One unique aspect of Pentecost is that it is not a fixed date on the Calendar unlike the other Holy Days – so while it is always on the same day of the week, it can “move” in terms of which week in May or June it ends up being on. 

God charged the Jews with preserving the Old Testament, but the interpretation has not always been handed down accurately.  During the first century A.D., the Pharisees gained complete control of the Jewish religious observances.  They figured Pentecost beginning with the day after the first annual Sabbath - the first Day of Unleavened Bread.  Is this what God instructed?  Preserved in a book called the Mishna is recorded how Pentecost had been counted from generation to generation before the Pharisees took control.  How the Jews count Pentecost now is not always how it had been done, or should be done.  The Jews count from the first High Sabbath of the Days of Unleavened Bread - rather than from the Sabbath in the Days of Unleavened Bread.  If Pentecost was to be counted from the High Sabbath of the Days of Unleavened Bread, what would be the point in saying to count the days?  Why not simply say keep Pentecost on Sivan 6?  Instead, the weekly Sabbath can fall on 7 different days within the Days of Unleavened Bread - hence the need to count to know when to keep Pentecost.  We must pay attention to know the right time, or day, to keep.

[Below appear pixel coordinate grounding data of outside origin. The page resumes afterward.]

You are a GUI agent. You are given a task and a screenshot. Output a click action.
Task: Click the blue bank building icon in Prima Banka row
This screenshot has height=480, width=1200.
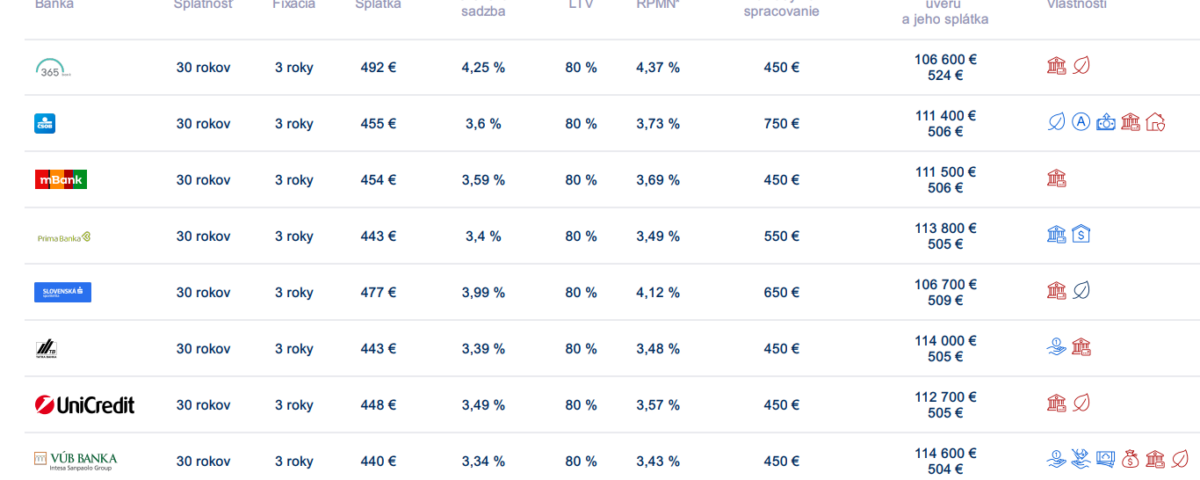coord(1056,234)
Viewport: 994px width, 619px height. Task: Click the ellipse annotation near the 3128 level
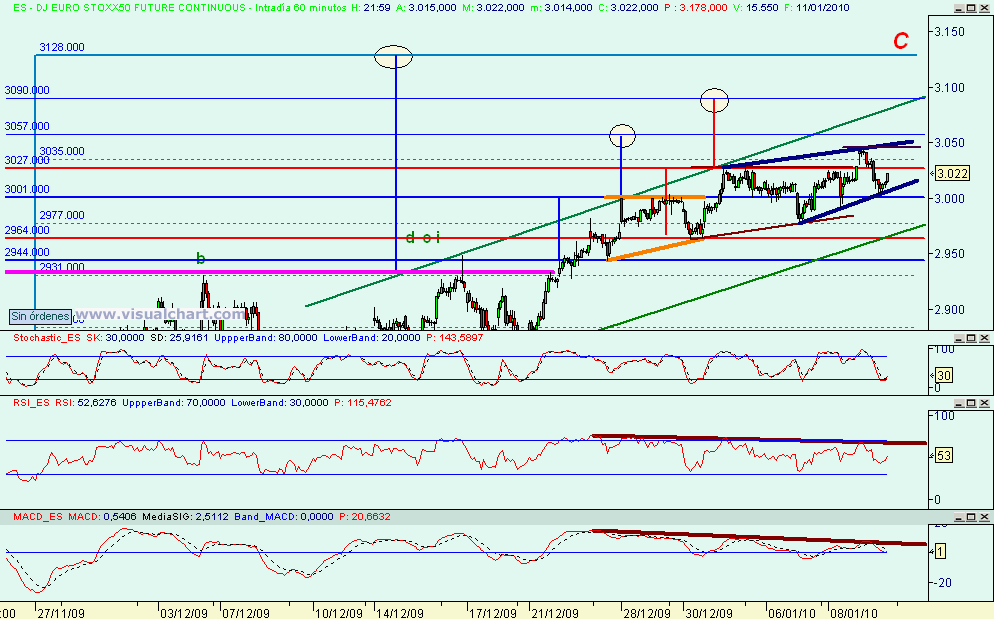[x=393, y=57]
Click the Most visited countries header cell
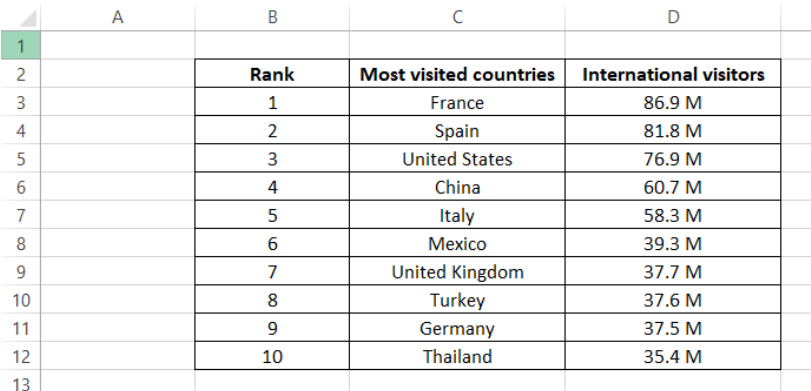 point(457,73)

God instructed Israel to count 50 days from the Days of Unleavened Bread to determine when to keep Pentecost.  We are to count “from the day after the Sabbath, from the day that you brought the…wave offering” (Leviticus 23:15, NKJV).  The Hebrew word there for Sabbath is the word used for the weekly Sabbath - the same word used in verse 3 when God reminds Israel to keep the weekly Sabbath.  God instructs us to count 50 days from the weekly Sabbath which also means that Pentecost will always fall on a Sunday (first day of the week).  Pentecost this year is on May 27th.  Have you ever thought why God did that with this Holy Day?  Every other Holy Day is set on a given day in a given month in His calendar – but not Pentecost.

Part of the reason for counting is to be reminded of the distance that we should be gaining in coming out of sin during the Days of Unleavened Bread, and part of the reason is to count with anticipation of the giving of God’s Holy Spirit.  In Acts 1:4 Christ told those assembled in Jerusalem not to leave that city (before the Day of Pentecost), but “…to wait for the Promise of the Father…” that is, the giving of the Holy Spirit.  Although we have been called and given access to God through His Holy Spirit, do we also count toward the day when all of mankind (1 Timothy 2:4) will have access to the knowledge of the truth?

As we finish the count toward Pentecost, let’s remember why we count Pentecost and what God wants to us to see and anticipate in that counting.  It indeed will be a wonderful time when “…the earth shall be full of the knowledge of the Eternal as the waters cover the sea” (Isaiah 11:9).